Bij een ML model stel je vooraf ook verwachtingen en doelen op, waarop je gaat selecteren. Het ingewikkelde is alleen dat het veel moeilijker is om vast te stellen of een voorspelling echt goed of fout is. Dit levert het volgende probleem op, want software testen gaat in hoge mate over vertrouwen. De zekerheid dat het testen bepaalde fouten in de software aantoont. Doordat het voor ML modellen lastig te voorspellen is wat de uitkomst moet zijn, is dit vertrouwen veel moeilijker te verkrijgen.

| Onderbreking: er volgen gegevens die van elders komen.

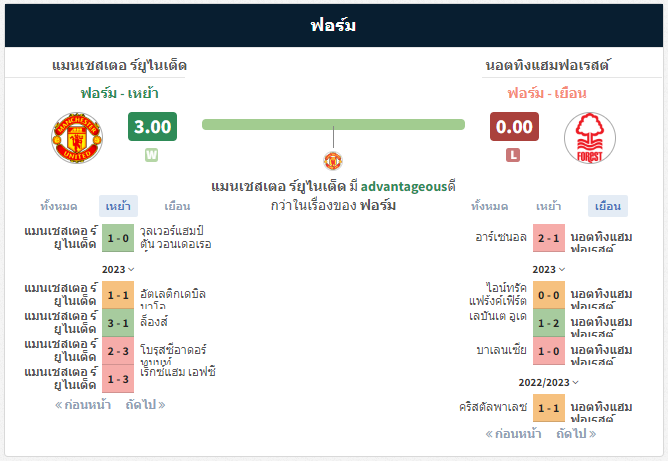Click the Manchester United crest logo
Viewport: 668px width, 461px height.
click(77, 138)
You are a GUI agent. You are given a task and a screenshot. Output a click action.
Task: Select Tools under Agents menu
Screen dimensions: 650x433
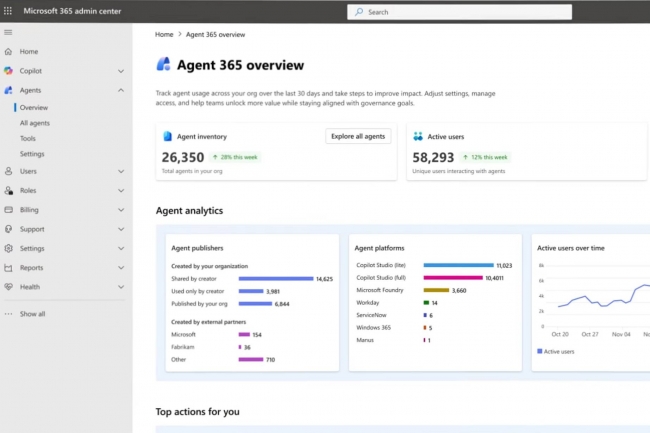pos(28,139)
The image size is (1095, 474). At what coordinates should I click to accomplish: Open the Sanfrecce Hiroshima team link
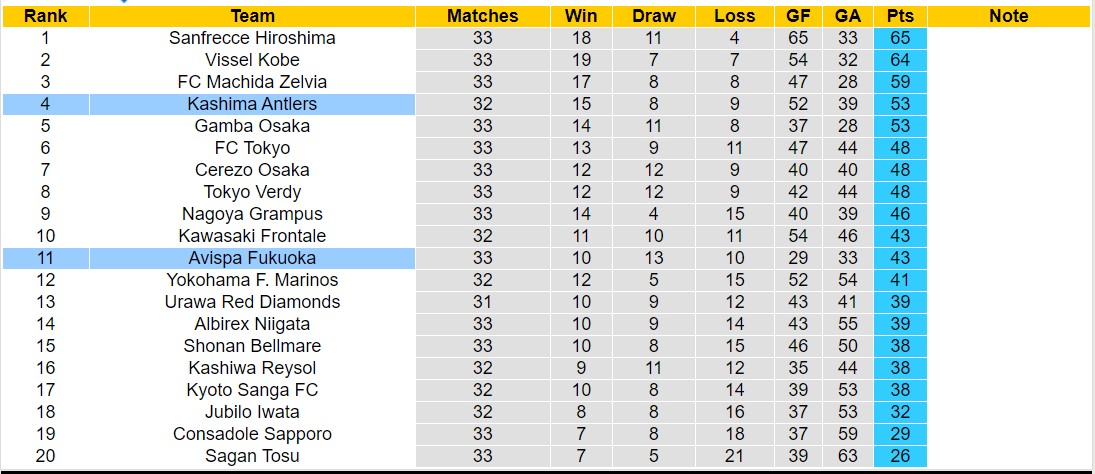pos(252,38)
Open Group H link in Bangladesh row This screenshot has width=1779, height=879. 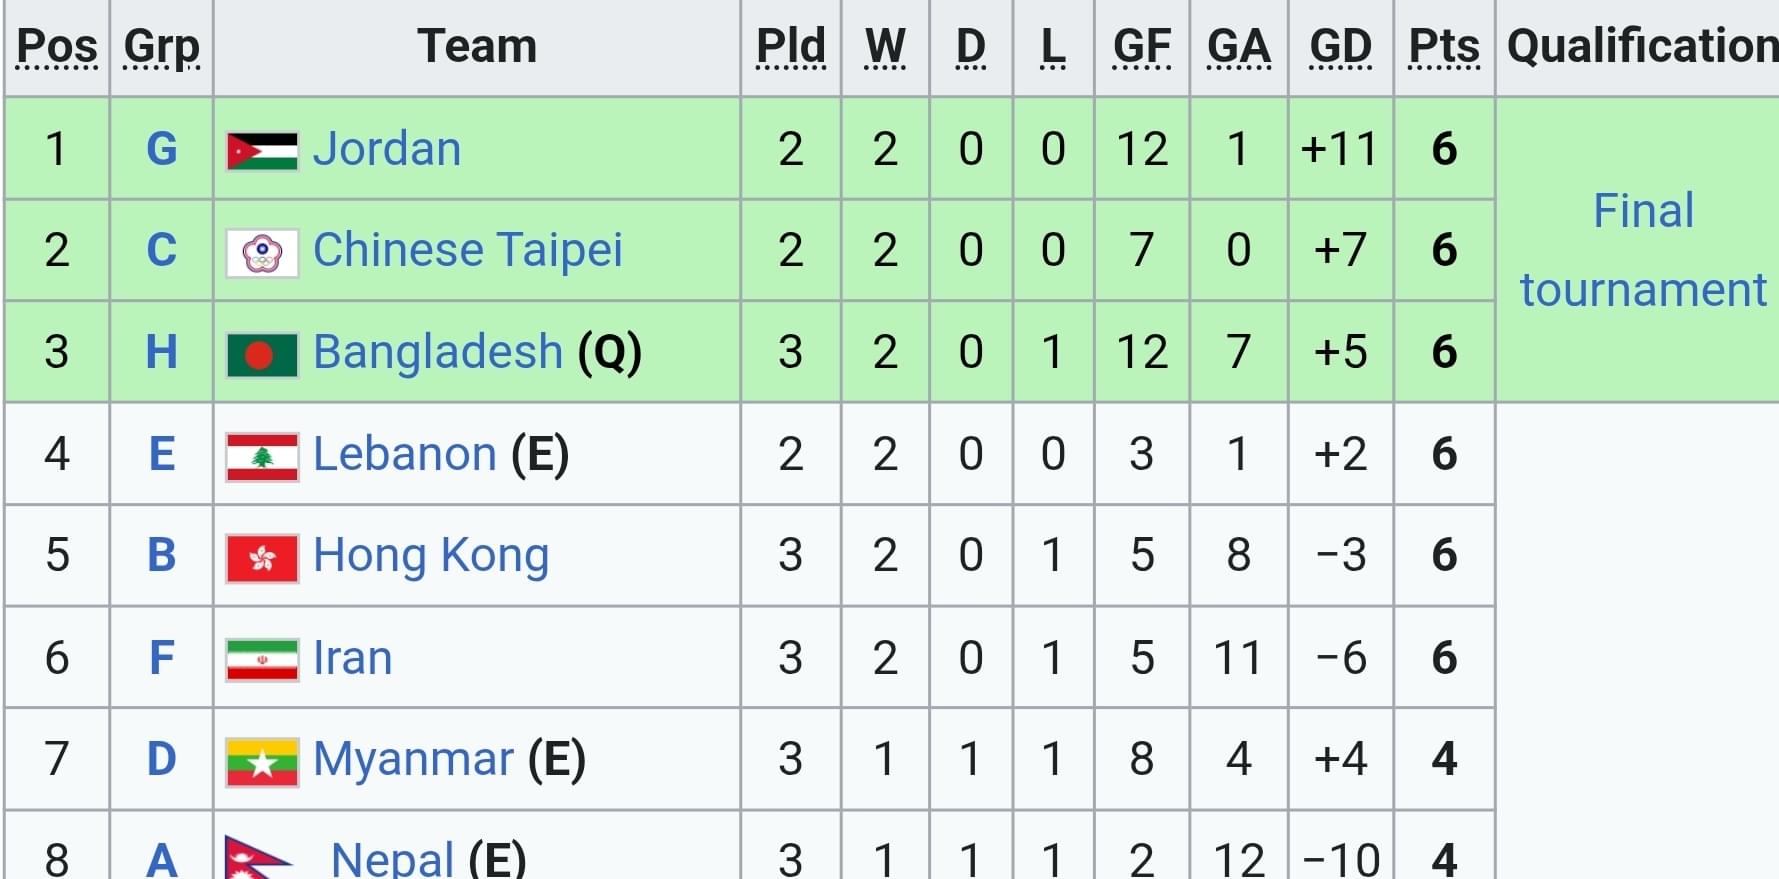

Gebrek aan praktijkvoorbeelden
Gelukkig zijn er wel wat manieren om ML modellen te testen. Dit blijft echter vooral beperkt tot theoretische voorbeelden en hierin mist nog kennis uit de praktijk. Een aardig praktijkvoorbeeld is hier beschreven. De ontwikkelde library werkt voor bestaande Natural Language Processor (NLP) modellen. Het doel van deze modellen is de geschreven tekst te begrijpen en daaruit de kern te halen. Inclusief de scores over hoe krachtig of positief of negatief een bepaalde tekst is. De methodologie genereert zinnen en stukken tekst voor het model om te analyseren. Door daaraan vervolgens stukjes tekst toe te voegen of te veranderen ontstaat een voorspelling wat voor effect dit op de analyse gaat hebben. Zo behoort het veranderen van de namen van personen in de tekst (mannelijk naar vrouwelijk) niet tot verschillen te leiden. Het toevoegen van negatief geladen zinnen daarentegen moet juist wel een negatiever sentiment geven.
Waarschijnlijk had het debacle van twitter voorkomen kunnen worden. Door standaard een aantal testgevallen te maken van foto’s met daarop mensen van verschillende etniciteit. Wel blijft het onmogelijk een testset te bedenken met alle mogelijke foto’s die het systeem in de praktijk gaat tegenkomen.
Kwestie van tijd
Er valt dus nog een hoop te verbeteren en ontwikkelen in de Artificial Intelligence wereld. ML bevindt zich op dit moment nog voornamelijk in een experimenteerfase, maar wordt al wel veelvuldig toegepast. Des te belangrijker dat daarvoor goede kwaliteitsnormen komen. Het is nu nog wat vaag wat bedrijven daar precies voor doen. Er zijn niet echt duidelijke standaarden voor, zoals die in de traditionele softwareontwikkeling wel te vinden zijn. Mijn overtuiging is dat die er wel gaan komen. Daarvoor gaan de ontwikkelingen te hard en is dit een te belangrijk vakgebied.